Ein Mann hat am Freitag eine Bank in Berlin-Zehlendorf überfallen und einen Angestellten als Geisel genommen. Das sagte ein Polizeisprecher am Nachmittag. Der Geiselnehmer fordere Geld und freien Abzug.
Der Bankräuber in Berlin drang gegen 16 Uhr in die Bankfiliale ein. Er gibt vor, im Besitz eines Sprengstoffkoffers zu sein und soll gedroht haben, das Gebäude an der Potsdamer Straße in die Luft fliegen zu lassen. Etwa 20 Menschen, darunter Mitarbeiter und Kunden, konnten noch vor dem Eintreffen der Polizei durch einen Hinterausgang fliehen.
20 Mitarbeiter und Kunden flohen rechtzeitig
Eine Geisel, ein 40-jähriger Mann, befindet sich auch am Freitagabend noch in seiner Gewalt. Die Polizei hat telefonisch den Kontakt zum Räuber hergestellt und auch bereits mit dem Bankangestellten gesprochen. Entgegen ersten Einformationen handelt es sich nicht um den Filialleiter.
Das Gelände rund um die Filiale der Deutschen Bank im gutbürgerlichen Stadtteil wurde großräumig abgesperrt, ein Großaufgebot von schwer bewaffneten Polizisten und Rettungskräften ist vor Ort. Der Täter, laut bild.de ein 20-jähriger Deutscher, soll eine Million Euro und ein Fluchtfahrzeug fordern. Die Polizei wollte diese Angaben nicht bestätigen.
"Wir sind jetzt im Moment in der Lage, die Situation bereinigen zu wollen, deshalb können wir Ihnen keine näheren Angaben zu dem Tatverdächtigen geben", sagte der Polizeisprecher am Einsatzort. Auch Berichte, wonach der Täter mit einer Bombe drohe, bestätigte die Polizei nicht.
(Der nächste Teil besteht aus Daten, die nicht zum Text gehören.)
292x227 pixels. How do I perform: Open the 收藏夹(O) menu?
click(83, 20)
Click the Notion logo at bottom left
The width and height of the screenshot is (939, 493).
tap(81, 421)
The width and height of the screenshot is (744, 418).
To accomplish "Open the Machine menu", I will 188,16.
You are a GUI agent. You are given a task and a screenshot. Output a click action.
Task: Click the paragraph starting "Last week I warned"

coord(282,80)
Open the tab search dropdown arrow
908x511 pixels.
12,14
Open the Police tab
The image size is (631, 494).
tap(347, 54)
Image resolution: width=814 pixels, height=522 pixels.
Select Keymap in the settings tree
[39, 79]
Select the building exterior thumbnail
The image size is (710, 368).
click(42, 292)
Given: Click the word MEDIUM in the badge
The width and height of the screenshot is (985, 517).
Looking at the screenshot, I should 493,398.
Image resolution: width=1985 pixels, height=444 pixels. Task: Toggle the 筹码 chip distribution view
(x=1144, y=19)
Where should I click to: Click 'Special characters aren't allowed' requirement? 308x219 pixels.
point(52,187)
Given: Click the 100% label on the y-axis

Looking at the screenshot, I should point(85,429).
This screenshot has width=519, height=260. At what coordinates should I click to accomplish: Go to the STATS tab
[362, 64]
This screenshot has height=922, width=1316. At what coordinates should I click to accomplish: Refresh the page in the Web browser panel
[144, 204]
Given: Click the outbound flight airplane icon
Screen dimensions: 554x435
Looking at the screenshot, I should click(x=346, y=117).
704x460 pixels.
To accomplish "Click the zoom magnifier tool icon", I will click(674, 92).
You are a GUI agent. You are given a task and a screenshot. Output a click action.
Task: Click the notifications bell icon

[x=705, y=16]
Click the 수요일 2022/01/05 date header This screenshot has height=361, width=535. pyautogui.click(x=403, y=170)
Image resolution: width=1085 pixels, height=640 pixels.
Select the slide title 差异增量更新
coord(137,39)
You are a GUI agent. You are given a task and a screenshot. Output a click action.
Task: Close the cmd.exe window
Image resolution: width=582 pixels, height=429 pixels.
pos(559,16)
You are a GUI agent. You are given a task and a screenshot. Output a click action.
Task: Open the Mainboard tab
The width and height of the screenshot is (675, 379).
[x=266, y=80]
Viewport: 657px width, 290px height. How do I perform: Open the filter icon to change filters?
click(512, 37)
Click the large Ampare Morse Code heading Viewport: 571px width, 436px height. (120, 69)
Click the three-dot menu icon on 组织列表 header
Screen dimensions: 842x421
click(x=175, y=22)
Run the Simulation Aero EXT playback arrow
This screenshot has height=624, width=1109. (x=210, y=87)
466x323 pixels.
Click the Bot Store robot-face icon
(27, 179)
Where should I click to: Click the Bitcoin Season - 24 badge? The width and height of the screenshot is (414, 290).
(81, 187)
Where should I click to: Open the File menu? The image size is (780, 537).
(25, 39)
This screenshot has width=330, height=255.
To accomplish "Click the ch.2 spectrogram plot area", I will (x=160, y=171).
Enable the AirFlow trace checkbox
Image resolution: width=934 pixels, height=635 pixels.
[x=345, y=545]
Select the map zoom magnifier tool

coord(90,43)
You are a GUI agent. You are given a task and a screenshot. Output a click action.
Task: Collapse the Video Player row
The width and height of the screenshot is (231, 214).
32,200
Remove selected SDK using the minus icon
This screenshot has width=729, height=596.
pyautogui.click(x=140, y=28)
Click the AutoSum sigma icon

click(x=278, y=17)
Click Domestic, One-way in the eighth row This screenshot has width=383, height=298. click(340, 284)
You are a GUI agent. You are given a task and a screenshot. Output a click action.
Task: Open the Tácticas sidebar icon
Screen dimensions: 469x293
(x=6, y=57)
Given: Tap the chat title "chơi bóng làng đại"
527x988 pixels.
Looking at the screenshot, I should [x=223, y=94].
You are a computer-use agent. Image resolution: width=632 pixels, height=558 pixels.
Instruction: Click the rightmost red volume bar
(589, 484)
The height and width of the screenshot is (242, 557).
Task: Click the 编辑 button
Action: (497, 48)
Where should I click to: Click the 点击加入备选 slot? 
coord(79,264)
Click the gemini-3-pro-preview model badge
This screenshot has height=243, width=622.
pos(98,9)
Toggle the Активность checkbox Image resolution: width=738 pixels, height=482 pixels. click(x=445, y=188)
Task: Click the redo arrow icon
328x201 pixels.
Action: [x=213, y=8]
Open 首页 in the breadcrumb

Erinnerung an Banküberfall von 1995
In Berlin-Zehlendorf hatte sich 1995 der bisher spektakulärste Banküberfall mit Geiselnahme in der Hauptstadt ereignet. Damals stürmten vier Männer mit Maschinenpistolen die Commerzbank-Filiale in dem Stadtteil und nahmen 16 Geiseln. Die Räuber entkamen durch einen selbst gegrabenen Tunnel. Die Geiseln blieben unverletzt.